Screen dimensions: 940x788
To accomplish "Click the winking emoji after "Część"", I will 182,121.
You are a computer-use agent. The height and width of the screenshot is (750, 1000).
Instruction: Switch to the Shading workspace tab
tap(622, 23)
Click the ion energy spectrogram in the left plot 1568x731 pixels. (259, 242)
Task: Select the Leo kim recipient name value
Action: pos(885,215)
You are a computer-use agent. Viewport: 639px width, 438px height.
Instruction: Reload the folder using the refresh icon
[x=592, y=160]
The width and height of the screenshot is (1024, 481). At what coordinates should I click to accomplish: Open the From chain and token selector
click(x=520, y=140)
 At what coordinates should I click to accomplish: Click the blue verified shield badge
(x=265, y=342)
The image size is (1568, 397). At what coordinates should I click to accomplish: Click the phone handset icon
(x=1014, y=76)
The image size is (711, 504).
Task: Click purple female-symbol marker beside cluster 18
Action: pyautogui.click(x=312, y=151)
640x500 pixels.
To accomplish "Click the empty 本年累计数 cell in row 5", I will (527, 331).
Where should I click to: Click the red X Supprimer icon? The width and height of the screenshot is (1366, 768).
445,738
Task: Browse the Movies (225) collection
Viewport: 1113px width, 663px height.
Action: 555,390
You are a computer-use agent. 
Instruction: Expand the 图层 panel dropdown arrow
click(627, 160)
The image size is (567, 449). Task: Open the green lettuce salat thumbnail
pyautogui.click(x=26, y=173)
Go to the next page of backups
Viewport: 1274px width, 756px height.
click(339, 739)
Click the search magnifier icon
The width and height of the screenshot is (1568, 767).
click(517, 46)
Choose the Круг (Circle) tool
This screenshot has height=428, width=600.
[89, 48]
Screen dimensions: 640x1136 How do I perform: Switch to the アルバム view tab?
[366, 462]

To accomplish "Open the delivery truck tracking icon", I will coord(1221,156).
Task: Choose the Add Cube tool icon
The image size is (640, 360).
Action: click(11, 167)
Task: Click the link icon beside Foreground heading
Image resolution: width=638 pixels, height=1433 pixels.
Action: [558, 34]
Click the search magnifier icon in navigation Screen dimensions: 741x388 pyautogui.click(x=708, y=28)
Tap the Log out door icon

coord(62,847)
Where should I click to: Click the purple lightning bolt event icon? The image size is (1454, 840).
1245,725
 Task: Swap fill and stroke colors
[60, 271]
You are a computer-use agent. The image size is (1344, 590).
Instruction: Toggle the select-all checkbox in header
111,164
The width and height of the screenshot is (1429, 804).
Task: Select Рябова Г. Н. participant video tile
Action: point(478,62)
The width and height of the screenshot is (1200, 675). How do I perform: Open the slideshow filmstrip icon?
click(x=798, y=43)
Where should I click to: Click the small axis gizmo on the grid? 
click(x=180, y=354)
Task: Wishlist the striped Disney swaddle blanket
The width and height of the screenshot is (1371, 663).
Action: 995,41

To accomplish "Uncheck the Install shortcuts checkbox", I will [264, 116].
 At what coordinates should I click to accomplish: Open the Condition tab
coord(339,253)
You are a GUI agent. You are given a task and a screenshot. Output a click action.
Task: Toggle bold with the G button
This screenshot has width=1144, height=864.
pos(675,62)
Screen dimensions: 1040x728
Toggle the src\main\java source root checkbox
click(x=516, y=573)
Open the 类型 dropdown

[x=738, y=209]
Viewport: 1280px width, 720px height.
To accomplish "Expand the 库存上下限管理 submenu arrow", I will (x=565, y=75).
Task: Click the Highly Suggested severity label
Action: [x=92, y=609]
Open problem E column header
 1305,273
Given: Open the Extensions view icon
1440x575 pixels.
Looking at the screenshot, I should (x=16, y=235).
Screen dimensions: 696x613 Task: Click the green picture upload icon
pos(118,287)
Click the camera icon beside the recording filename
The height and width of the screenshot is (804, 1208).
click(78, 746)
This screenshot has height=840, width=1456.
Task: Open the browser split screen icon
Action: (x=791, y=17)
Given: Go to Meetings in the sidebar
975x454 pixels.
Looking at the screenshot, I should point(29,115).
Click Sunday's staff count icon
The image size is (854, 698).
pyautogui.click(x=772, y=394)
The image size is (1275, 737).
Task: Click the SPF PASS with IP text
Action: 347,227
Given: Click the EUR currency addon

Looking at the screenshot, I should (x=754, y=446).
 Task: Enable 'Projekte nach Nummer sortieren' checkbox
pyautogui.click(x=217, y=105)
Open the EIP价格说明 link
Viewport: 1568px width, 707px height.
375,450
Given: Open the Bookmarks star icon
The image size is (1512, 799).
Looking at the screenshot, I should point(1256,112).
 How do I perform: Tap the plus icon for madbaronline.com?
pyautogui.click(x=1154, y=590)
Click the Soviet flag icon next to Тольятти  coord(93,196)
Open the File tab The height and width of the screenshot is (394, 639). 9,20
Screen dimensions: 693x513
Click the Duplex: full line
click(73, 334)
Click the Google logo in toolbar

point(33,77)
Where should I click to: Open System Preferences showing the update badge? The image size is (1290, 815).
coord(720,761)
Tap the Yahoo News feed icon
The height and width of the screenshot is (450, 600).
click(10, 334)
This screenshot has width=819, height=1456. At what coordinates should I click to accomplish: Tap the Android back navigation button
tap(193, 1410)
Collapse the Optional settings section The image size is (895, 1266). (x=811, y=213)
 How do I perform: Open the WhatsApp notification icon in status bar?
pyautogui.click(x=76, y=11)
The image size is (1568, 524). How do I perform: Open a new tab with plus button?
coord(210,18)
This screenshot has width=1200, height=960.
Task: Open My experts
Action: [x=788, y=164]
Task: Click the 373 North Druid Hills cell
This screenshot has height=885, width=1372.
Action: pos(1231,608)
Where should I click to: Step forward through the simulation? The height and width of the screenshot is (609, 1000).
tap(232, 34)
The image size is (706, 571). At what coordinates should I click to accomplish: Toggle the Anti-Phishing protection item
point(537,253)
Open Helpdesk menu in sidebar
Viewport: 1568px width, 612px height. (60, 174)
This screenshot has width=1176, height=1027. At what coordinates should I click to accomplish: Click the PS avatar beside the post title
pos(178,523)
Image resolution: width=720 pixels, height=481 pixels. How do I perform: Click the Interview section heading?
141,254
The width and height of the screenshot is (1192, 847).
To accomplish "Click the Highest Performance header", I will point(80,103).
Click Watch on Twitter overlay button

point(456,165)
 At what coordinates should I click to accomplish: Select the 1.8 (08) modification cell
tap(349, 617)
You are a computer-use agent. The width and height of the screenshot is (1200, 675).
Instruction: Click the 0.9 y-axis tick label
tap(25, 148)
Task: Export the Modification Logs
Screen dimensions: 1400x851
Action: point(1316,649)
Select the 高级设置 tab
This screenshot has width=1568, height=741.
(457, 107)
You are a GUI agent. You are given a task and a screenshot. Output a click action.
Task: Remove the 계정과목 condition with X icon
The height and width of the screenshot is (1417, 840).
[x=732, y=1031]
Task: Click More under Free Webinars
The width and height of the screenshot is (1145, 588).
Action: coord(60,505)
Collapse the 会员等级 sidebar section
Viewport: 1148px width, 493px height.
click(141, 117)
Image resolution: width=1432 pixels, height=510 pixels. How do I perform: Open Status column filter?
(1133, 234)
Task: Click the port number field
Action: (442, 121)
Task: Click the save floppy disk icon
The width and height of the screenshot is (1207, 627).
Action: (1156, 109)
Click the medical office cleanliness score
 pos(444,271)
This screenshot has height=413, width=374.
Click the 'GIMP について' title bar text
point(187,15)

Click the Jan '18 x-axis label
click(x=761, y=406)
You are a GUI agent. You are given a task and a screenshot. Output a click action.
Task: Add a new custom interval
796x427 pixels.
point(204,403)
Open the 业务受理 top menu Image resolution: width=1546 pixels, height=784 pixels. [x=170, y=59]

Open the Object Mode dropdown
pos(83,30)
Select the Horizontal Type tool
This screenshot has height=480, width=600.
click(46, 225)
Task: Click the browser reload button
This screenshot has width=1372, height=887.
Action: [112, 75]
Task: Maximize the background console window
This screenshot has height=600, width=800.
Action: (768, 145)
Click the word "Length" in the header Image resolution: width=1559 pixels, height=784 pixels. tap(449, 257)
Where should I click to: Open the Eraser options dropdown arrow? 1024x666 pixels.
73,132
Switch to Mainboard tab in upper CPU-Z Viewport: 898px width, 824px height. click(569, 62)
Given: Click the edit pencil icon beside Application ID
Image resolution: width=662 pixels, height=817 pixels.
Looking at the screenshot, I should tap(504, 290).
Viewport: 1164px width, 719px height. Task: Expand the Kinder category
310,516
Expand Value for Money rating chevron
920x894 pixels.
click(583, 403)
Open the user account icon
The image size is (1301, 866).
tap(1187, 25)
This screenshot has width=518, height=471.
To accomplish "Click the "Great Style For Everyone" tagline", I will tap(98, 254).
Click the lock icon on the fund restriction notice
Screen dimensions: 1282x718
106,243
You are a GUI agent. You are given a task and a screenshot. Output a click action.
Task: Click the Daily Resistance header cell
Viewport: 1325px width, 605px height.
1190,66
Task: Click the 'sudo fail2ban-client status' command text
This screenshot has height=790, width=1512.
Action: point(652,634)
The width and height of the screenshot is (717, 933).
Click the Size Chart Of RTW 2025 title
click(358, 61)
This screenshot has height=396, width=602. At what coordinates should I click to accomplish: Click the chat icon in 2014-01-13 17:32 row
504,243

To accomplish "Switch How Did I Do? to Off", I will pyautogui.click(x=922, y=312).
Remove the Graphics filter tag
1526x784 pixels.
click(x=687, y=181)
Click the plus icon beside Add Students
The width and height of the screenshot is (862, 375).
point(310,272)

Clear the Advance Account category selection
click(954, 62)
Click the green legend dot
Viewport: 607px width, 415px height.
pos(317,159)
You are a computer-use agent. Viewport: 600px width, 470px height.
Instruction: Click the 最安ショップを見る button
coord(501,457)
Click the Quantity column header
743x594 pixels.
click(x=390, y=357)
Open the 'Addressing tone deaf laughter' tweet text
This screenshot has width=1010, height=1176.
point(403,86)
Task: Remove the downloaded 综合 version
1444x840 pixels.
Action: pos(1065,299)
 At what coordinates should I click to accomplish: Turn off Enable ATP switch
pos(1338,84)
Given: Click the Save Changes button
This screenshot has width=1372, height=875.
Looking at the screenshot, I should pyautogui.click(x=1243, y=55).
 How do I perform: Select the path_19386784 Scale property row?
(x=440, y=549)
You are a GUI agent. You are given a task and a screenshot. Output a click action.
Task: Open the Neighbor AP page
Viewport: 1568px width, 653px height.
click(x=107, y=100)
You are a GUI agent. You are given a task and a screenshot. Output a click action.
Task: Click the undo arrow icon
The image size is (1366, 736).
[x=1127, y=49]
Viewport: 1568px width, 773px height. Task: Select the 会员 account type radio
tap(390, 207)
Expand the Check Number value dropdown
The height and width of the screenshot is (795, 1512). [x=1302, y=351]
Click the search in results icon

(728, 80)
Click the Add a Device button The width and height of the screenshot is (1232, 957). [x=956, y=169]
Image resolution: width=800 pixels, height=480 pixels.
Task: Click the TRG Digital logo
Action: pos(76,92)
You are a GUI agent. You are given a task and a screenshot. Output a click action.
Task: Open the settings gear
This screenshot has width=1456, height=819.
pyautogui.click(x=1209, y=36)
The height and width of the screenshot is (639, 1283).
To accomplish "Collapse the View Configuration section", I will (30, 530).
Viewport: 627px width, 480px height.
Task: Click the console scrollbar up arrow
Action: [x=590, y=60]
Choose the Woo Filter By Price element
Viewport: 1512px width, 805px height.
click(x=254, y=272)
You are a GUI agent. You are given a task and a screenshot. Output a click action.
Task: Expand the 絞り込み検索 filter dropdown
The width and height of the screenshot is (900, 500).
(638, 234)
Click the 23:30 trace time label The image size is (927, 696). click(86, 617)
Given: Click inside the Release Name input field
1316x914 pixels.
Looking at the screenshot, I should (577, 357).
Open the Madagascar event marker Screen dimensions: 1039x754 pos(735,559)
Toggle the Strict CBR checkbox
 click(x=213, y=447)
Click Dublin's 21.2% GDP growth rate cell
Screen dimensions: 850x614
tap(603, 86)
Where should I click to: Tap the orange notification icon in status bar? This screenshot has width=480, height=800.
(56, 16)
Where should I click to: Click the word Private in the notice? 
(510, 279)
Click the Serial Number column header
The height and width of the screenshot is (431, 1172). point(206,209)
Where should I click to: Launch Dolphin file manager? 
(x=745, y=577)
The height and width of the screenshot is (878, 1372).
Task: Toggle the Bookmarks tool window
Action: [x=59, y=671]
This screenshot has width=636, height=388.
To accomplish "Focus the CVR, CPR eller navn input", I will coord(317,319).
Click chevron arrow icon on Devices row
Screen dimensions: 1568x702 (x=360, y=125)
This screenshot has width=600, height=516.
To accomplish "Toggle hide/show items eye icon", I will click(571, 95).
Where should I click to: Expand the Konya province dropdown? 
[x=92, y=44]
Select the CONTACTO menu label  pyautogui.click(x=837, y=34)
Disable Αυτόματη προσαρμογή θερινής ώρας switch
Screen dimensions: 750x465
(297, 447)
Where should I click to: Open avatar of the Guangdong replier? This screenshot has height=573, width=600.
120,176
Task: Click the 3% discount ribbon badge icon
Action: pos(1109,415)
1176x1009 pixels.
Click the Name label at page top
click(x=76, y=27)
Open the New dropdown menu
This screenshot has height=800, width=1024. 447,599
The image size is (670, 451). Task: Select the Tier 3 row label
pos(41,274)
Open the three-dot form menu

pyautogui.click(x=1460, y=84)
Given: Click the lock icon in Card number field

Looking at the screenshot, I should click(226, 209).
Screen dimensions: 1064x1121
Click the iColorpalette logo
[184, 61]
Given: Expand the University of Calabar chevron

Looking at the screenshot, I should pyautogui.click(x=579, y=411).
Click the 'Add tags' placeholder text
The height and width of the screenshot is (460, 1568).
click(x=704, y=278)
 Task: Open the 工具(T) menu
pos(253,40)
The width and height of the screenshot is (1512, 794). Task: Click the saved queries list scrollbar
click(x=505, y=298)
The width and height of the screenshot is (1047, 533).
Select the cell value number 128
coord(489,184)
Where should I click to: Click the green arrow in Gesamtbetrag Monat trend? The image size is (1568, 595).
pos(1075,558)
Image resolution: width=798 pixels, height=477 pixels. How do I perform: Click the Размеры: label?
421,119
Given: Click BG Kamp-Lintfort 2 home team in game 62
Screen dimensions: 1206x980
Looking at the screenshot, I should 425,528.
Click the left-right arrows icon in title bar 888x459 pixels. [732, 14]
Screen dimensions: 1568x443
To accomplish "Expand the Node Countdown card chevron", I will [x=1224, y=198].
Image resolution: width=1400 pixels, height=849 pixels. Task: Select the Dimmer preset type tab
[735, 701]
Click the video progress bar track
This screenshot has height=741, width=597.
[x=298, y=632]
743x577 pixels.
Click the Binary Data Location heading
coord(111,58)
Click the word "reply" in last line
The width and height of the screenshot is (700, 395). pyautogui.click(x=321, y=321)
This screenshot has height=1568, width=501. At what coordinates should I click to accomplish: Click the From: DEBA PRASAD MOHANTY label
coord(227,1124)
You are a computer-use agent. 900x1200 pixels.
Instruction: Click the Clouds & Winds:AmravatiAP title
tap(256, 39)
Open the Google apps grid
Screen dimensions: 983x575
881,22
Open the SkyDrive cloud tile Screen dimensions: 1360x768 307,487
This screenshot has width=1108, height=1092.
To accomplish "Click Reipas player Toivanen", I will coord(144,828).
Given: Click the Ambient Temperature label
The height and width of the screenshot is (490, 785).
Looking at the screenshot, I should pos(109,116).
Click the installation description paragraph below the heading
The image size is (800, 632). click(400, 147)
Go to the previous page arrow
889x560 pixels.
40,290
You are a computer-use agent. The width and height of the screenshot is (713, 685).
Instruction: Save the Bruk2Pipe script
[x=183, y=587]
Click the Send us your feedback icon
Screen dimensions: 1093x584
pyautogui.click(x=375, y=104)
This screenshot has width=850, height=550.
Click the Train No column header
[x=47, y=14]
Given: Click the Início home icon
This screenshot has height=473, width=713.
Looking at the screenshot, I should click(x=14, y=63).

→ **ACTIVITY**:
Reproduce verbatim the lines above, from the line with "Given: Click the EUR currency addon" through the line with "The width and height of the screenshot is (1192, 847).".

→ **RESPONSE BELOW**:
Given: Click the EUR currency addon

Looking at the screenshot, I should (x=754, y=446).
 Task: Enable 'Projekte nach Nummer sortieren' checkbox
pyautogui.click(x=217, y=105)
Open the EIP价格说明 link
Viewport: 1568px width, 707px height.
375,450
Given: Open the Bookmarks star icon
The image size is (1512, 799).
Looking at the screenshot, I should point(1256,112).
 How do I perform: Tap the plus icon for madbaronline.com?
pyautogui.click(x=1154, y=590)
Click the Soviet flag icon next to Тольятти  coord(93,196)
Open the File tab The height and width of the screenshot is (394, 639). 9,20
Screen dimensions: 693x513
Click the Duplex: full line
click(73, 334)
Click the Google logo in toolbar

point(33,77)
Where should I click to: Open System Preferences showing the update badge? The image size is (1290, 815).
coord(720,761)
Tap the Yahoo News feed icon
The height and width of the screenshot is (450, 600).
click(10, 334)
This screenshot has width=819, height=1456. At what coordinates should I click to accomplish: Tap the Android back navigation button
tap(193, 1410)
Collapse the Optional settings section The image size is (895, 1266). (x=811, y=213)
 How do I perform: Open the WhatsApp notification icon in status bar?
pyautogui.click(x=76, y=11)
The image size is (1568, 524). How do I perform: Open a new tab with plus button?
coord(210,18)
This screenshot has width=1200, height=960.
Task: Open My experts
Action: [x=788, y=164]
Task: Click the 373 North Druid Hills cell
This screenshot has height=885, width=1372.
Action: pos(1231,608)
Where should I click to: Step forward through the simulation? The height and width of the screenshot is (609, 1000).
tap(232, 34)
The image size is (706, 571). At what coordinates should I click to accomplish: Toggle the Anti-Phishing protection item
point(537,253)
Open Helpdesk menu in sidebar
Viewport: 1568px width, 612px height. (60, 174)
This screenshot has width=1176, height=1027. At what coordinates should I click to accomplish: Click the PS avatar beside the post title
pos(178,523)
Image resolution: width=720 pixels, height=481 pixels. How do I perform: Click the Interview section heading?
141,254
The width and height of the screenshot is (1192, 847).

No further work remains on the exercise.